Eppure c’era qualcosa di simile all’onore anche tra i demoni. The Spectator elogiò John Horne, autore di The Diversions of an Autograph-Hunter (1895), per aver condotto il suo inseguimento “in modo sportivo”.

Il collezionismo di autografi in Gran Bretagna e in Europa: un discendente della passione per il bric-à-brac

In Gran Bretagna, come nel resto dell’Europa, il collezionismo di autografi emerse come una propaggine del fascino vittoriano per il bric-à-brac.

Mentre il “conoscitore” del XVII e del XVIII secolo si concentrava più sulle arti, adesso erano le curiosità e le stranezze ad attirare l’attenzione generale.

Mummie, alghe e firme di personaggi famosi diventarono preziosissime acquisizioni. Tanto che, anche la Famiglia Reale Inglese, non riuscì a sottrarsi.

La regina Vittoria, per esempio, ricevette in regalo un autografo dal principe e dalla principessa del Galles nel 1887 e collezionò firme sulle pieghe del suo abito fino alla sua morte, avvenuta nel 1901.

E non è un caso che l’autografomania si sviluppò proprio nel cuore dell’Impero Britannico prima di diffondersi nel resto dell’Europa.

Sia per questi collezionisti, sia per loro nazione, una collezionista “imperiale con le maiuscole”, era un grande privilegio.

Il collezionismo infatti diventò un mezzo per acquisire potere, status e una nuova immagine di sé.

I “rituali autografi” più insoliti

Se pensate che, le fan di oggi, siano strane quando chiedono di farsi autografare la maglietta o i pantaloncini da qualche star dello sport, ebbene, sappiate che questa moda nacque…tra il 1880 e il 1890!

In quel periodo diverse tendenze alla moda cominciarono a iniettare migliaia di firme nella società americana.

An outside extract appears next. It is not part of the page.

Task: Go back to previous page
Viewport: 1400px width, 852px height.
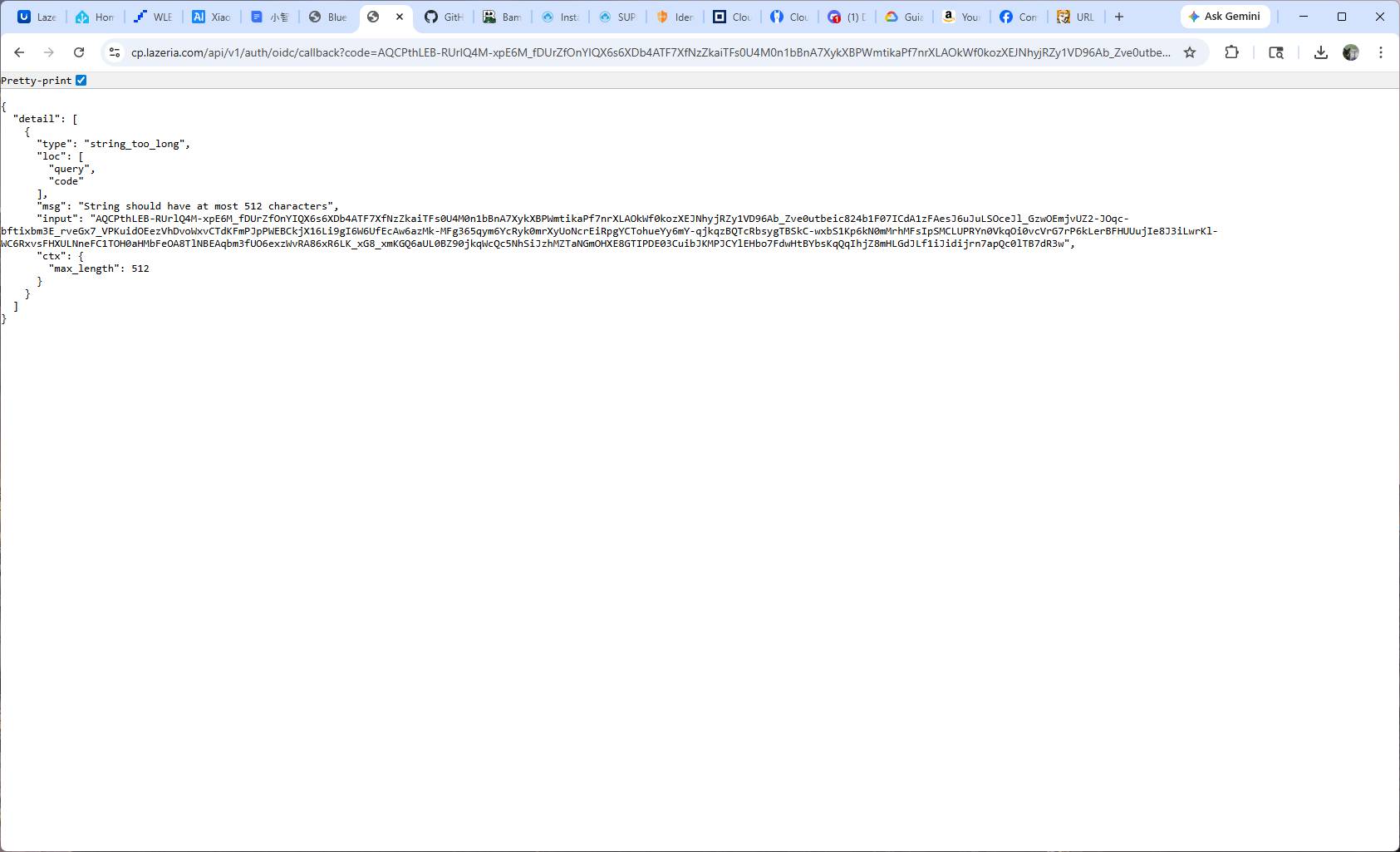Action: coord(19,52)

La “targa autografata”, per esempio, univa il collezionismo al corteggiamento. I dischi di cartone venivano realizzati con spazi per 50 nomi.

Una volta che il disco era pieno, il suo proprietario poteva ricevere 5 dollari, che potevano essere utilizzati per pagare la compagnia produttrice della targa per un calco in bone china.

Era un ottimo schema per le ragazze che avevano poco, o nulla, da fare e le firme erano molto richieste.

Altri rituali autografi nacquero intorno al tavolo da pranzo. La tovaglia autografata, per esempio, era l’ultima moda del 1890.

Realizzata con un metro quadrato di lino, ricamato a punto Kensington, conteneva gli autografi dei conoscenti più illustri o degli amici più cari.

Ciò che oggi ci sembra kitsch, una volta aveva grandi connotazioni europee.

Tre anni dopo, nel 1893, un giornale affermò che queste tovaglie erano l’ultima mania a Vienna.

Questa mania poi si spostò dal tavolo alla camera da letto, visto che, a partire dal 1903, le trapunte autografate diventarono di gran moda.

C’erano anche altri oggetti che esibivano la scrittura a mano su diverse parti del corpo.

Si diceva che gli anelli con sigillo incisi con autografi fossero di tendenza a Washington DC nel 1885. E una sposa belga affascinò tutti i rotocalchi internazionali con la sua idea di utilizzare il suo abito da sposa come libro per gli ospiti nel 1900.

Tre anni più tardi, nel 1903, un operatore del telegrafo, P.W.Williams, esibì un cappello da cowboy da dieci galloni, coperto di firme di celebrità, mentre invia messaggi a stazioni lontane.